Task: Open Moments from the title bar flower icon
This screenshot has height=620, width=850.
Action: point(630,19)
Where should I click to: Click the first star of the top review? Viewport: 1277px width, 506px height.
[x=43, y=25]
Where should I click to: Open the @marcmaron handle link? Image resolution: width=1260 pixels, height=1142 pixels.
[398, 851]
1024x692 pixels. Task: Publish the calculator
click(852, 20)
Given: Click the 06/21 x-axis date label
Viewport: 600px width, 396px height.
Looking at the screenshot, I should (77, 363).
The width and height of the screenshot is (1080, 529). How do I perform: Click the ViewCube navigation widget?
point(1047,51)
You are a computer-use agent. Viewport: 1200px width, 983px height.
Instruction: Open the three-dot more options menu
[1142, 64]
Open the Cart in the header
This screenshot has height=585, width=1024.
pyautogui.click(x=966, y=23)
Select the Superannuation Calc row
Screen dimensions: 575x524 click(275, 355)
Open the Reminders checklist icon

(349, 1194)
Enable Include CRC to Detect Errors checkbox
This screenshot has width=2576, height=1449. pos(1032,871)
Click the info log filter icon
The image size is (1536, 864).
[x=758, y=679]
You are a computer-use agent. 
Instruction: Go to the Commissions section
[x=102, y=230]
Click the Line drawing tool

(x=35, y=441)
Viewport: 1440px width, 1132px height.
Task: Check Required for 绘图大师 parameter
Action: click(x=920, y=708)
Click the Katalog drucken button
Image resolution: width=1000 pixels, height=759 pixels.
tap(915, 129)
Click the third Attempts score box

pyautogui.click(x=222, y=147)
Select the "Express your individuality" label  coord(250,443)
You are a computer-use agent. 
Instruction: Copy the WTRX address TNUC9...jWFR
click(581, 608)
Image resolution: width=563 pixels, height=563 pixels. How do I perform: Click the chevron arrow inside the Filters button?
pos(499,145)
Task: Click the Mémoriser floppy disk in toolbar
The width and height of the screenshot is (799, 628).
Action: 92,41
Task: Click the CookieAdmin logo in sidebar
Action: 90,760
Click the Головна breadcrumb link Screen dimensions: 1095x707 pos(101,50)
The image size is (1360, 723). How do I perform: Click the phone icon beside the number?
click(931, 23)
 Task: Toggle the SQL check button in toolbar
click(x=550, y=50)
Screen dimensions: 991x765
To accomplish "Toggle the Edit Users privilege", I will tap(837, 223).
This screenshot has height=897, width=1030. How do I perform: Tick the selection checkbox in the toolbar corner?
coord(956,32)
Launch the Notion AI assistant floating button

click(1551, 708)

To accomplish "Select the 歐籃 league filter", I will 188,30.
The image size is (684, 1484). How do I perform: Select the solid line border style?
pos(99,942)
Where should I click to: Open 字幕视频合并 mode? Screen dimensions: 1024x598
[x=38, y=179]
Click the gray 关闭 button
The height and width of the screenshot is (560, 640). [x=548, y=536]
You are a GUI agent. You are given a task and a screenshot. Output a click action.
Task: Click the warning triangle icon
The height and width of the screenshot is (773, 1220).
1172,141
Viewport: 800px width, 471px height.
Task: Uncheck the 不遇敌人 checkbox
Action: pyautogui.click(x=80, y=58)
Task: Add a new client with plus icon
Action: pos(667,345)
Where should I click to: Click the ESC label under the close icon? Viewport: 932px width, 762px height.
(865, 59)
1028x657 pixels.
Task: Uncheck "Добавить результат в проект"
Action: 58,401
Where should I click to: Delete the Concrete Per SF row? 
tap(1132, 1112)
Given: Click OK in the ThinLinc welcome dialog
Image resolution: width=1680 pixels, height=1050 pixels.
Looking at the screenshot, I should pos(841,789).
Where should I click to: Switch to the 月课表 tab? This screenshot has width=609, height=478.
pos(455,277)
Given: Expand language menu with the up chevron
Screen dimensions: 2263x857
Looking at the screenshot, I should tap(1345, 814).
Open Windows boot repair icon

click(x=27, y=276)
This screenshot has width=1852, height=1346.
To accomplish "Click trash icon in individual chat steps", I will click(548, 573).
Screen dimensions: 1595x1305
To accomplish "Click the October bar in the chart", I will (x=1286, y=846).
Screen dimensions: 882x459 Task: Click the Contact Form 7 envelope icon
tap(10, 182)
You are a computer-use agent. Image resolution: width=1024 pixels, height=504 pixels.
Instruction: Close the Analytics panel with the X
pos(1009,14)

▶ [Exercise prompt]:
Copy every line above that holds the word "computer".

▶ [Answer space]:
You are a computer-use agent. Viewport: 1200px width, 983px height.
You are a computer-use agent. 
You are a computer-use agent. 
You are a computer-use agent. Image resolution: width=1024 pixels, height=504 pixels.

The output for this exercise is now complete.